退任を目前に控えた石破茂総理が、「戦後80年見解」を在任中に発表する方向で調整に入ったと報じられました。8月15日の終戦の日には談話を出さず、今になって「未来志向のメッセージ」として自らの手で発表したい意向だということです。
私はこの動きに、強い違和感と懸念を抱かざるを得ません。
■ 歴史的談話を「自己顕示」に使うべきではない
戦後50年、60年、70年と続いてきた首相談話は、その時代の日本の姿勢を内外に示す重要な節目です。しかし、石破総理は今年の終戦の日に閣議決定の談話を出さず、歴代の積み重ねを途切れさせてしまいました。

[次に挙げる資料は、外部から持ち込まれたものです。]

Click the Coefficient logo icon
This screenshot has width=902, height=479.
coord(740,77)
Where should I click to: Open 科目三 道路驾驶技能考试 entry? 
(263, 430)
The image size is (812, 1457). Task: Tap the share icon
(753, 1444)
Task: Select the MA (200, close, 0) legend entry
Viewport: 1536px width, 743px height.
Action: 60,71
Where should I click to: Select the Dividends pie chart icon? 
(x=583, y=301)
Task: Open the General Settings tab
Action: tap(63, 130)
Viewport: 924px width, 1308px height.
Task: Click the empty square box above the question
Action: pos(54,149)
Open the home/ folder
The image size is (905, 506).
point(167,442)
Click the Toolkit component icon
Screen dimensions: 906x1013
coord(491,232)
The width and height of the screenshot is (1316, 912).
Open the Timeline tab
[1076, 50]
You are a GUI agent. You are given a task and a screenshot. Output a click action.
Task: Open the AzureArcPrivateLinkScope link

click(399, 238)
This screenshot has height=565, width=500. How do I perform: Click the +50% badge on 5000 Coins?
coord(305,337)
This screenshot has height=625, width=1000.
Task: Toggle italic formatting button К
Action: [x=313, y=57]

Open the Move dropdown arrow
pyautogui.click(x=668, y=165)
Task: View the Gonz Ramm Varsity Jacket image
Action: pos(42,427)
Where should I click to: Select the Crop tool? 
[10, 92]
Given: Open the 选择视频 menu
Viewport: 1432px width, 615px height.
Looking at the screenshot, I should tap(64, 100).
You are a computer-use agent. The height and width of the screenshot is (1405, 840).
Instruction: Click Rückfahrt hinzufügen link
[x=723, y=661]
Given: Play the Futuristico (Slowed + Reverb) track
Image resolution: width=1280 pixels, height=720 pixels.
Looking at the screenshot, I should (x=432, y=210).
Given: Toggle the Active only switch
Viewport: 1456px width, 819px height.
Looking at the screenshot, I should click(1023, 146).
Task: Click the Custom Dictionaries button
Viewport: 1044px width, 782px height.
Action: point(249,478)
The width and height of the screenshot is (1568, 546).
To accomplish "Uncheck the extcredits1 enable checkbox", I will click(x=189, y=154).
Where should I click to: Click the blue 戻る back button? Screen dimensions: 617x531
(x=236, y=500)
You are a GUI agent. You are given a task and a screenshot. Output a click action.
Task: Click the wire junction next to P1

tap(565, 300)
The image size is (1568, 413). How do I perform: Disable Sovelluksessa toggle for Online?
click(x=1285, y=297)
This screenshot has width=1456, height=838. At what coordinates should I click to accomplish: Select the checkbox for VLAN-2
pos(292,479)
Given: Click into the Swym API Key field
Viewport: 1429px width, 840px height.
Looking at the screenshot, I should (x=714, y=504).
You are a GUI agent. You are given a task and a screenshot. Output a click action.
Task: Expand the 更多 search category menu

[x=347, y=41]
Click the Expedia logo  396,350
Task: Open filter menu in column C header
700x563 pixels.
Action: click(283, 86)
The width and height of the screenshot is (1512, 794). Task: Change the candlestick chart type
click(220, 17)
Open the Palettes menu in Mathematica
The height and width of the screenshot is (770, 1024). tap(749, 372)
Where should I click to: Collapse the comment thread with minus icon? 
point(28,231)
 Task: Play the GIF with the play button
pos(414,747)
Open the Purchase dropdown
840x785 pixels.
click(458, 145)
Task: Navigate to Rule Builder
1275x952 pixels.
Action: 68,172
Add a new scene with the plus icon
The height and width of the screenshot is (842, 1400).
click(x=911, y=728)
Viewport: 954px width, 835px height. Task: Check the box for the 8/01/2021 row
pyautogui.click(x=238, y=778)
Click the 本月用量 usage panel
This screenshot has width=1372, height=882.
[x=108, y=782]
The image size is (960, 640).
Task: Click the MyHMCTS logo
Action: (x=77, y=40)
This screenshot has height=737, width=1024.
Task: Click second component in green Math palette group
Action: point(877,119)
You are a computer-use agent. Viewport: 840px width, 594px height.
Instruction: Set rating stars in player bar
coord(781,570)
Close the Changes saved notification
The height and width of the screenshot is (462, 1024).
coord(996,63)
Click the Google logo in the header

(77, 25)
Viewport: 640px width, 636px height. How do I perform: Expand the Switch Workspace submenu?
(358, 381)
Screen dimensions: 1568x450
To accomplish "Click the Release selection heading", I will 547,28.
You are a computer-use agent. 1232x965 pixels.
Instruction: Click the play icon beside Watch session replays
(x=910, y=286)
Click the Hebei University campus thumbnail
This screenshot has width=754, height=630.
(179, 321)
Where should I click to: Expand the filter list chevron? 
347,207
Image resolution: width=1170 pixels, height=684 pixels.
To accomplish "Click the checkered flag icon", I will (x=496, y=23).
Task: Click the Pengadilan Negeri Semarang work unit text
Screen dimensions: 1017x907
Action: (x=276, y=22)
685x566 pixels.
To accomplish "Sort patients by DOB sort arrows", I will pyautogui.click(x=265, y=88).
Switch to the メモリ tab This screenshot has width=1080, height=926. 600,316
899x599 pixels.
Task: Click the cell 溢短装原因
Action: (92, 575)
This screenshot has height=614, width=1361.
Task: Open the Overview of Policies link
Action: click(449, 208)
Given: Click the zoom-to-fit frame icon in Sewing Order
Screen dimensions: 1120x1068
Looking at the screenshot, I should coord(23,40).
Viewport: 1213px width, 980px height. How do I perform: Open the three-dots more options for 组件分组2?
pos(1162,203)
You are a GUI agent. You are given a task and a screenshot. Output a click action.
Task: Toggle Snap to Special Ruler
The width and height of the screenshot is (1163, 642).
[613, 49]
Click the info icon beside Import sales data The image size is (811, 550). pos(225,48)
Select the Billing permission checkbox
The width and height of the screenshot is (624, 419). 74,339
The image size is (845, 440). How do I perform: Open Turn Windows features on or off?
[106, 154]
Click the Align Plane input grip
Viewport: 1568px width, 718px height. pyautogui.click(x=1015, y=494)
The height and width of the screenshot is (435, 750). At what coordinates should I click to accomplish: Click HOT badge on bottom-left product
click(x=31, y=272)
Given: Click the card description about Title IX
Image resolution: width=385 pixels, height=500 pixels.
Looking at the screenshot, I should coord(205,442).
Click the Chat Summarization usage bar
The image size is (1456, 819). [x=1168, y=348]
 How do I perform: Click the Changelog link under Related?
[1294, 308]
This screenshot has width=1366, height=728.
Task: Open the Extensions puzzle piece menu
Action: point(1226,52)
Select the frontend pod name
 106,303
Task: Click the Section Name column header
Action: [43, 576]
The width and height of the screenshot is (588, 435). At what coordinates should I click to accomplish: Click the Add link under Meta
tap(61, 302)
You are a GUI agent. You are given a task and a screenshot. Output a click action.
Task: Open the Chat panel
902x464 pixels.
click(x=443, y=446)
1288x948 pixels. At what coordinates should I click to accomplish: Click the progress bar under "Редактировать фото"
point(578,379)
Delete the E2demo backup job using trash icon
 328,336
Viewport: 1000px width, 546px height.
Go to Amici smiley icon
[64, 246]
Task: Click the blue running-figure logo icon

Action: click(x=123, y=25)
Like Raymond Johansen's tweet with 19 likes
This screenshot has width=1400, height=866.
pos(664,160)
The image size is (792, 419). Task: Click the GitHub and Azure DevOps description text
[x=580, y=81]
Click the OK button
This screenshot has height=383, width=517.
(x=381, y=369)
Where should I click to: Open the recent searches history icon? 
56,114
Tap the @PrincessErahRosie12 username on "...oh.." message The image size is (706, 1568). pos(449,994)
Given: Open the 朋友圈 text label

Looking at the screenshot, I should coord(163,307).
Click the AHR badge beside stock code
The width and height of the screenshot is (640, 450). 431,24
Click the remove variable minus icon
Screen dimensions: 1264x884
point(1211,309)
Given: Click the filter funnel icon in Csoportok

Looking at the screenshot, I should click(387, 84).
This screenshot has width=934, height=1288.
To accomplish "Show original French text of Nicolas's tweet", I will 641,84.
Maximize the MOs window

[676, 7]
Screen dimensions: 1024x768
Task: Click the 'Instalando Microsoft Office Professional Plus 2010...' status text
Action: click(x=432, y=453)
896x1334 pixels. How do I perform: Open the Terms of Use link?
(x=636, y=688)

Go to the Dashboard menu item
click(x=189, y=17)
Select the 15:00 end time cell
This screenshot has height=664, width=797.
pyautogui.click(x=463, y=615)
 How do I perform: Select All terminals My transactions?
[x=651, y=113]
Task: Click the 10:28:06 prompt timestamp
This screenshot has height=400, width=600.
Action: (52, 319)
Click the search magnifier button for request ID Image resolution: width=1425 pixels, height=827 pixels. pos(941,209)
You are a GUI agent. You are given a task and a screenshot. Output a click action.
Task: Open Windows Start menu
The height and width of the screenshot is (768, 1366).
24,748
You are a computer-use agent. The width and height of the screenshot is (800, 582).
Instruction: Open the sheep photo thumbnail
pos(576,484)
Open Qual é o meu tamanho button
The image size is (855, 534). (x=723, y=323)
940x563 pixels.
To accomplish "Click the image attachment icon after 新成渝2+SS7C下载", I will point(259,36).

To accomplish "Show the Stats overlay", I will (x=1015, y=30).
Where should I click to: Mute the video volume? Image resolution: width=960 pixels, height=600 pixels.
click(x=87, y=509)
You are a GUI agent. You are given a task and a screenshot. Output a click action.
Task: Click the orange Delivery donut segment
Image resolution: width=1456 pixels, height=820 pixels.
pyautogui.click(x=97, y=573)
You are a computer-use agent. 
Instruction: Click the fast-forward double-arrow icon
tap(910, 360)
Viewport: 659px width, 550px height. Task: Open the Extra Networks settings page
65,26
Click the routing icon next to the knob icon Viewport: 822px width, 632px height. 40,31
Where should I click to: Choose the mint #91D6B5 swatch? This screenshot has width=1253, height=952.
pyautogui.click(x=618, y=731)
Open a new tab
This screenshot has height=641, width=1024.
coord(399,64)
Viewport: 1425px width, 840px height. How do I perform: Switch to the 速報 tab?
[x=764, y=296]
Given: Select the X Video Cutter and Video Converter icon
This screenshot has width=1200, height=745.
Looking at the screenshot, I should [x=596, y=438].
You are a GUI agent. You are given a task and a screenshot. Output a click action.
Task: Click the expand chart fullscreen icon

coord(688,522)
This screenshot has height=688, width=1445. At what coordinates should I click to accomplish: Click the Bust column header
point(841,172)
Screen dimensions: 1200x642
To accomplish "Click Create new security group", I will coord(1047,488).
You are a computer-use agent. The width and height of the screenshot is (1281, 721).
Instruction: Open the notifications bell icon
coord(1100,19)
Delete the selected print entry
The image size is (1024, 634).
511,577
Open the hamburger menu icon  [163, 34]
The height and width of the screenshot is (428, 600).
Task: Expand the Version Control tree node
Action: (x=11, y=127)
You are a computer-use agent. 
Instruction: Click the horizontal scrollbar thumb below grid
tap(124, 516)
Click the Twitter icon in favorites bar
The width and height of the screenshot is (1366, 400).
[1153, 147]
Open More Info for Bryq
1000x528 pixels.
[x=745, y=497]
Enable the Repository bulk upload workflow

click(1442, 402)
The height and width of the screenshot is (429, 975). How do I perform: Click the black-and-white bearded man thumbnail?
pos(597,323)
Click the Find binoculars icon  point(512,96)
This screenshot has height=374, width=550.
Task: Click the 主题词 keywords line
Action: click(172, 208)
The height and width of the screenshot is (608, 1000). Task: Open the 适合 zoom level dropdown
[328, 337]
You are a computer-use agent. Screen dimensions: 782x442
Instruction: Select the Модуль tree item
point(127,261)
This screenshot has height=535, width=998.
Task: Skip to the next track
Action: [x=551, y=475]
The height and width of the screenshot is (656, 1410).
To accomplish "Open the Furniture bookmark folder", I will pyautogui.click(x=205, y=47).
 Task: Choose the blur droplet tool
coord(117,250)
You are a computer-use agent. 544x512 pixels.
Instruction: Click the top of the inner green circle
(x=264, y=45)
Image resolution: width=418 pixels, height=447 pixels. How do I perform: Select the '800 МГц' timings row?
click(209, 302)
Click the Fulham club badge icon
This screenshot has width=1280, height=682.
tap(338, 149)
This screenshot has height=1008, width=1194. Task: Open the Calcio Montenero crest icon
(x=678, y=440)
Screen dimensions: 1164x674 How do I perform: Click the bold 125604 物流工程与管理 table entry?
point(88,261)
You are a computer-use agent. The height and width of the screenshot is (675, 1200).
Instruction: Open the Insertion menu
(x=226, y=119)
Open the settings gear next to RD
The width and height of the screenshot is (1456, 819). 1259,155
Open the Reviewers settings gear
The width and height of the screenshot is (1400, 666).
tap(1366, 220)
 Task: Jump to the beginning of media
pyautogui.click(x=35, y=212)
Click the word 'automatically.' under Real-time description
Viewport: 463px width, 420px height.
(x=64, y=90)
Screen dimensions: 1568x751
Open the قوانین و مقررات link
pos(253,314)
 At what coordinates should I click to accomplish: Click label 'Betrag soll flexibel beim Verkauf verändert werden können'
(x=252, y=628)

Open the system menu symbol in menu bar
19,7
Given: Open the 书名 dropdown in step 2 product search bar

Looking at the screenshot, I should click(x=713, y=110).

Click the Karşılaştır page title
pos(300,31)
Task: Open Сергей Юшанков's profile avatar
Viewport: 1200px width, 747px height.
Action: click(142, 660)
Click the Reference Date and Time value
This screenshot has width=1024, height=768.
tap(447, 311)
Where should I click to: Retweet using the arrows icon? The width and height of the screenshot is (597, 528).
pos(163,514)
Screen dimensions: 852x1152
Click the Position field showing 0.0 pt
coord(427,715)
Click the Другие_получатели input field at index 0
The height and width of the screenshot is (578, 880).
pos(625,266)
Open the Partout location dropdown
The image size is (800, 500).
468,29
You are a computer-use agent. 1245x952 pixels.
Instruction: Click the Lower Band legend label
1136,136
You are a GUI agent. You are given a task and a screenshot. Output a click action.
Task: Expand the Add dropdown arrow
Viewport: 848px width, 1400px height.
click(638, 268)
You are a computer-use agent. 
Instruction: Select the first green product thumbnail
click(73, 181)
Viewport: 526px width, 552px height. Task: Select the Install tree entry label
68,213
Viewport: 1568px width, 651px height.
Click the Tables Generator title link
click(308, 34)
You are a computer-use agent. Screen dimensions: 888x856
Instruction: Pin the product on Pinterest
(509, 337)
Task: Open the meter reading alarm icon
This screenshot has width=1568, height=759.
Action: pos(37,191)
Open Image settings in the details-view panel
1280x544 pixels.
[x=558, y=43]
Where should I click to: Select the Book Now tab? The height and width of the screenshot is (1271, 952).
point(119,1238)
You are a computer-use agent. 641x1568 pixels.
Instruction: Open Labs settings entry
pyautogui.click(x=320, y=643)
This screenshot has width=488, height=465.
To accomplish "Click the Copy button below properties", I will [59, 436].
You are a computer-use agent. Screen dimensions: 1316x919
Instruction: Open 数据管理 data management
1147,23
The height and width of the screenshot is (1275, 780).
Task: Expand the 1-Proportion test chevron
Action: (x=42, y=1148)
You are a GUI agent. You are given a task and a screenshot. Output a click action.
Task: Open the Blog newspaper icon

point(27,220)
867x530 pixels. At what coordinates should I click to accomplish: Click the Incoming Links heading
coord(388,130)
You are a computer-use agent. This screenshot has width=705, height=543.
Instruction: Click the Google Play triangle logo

それにもかかわらず、自身の退任が決まった途端に「やはり自分の言葉を残したい」と動き出すのは、歴史に名を刻みたいという自己顕示欲の発露に他なりません。政権の末期に、国益ではなく「自分のレガシー」を優先させることは断じて許されないでしょう。
■ 国民に向き合うどころか「政治ショー」に過ぎない
石破総理は国連総会での発表案を見送り「国民向け」と強調していますが、それは果たして国民が求めているものなのか。国民が知りたいのは「次の政権でどう戦後80年を総括し、未来へつなぐのか」であって、退任間際の一政治家が「最後にひとこと」と言い残すことではありません。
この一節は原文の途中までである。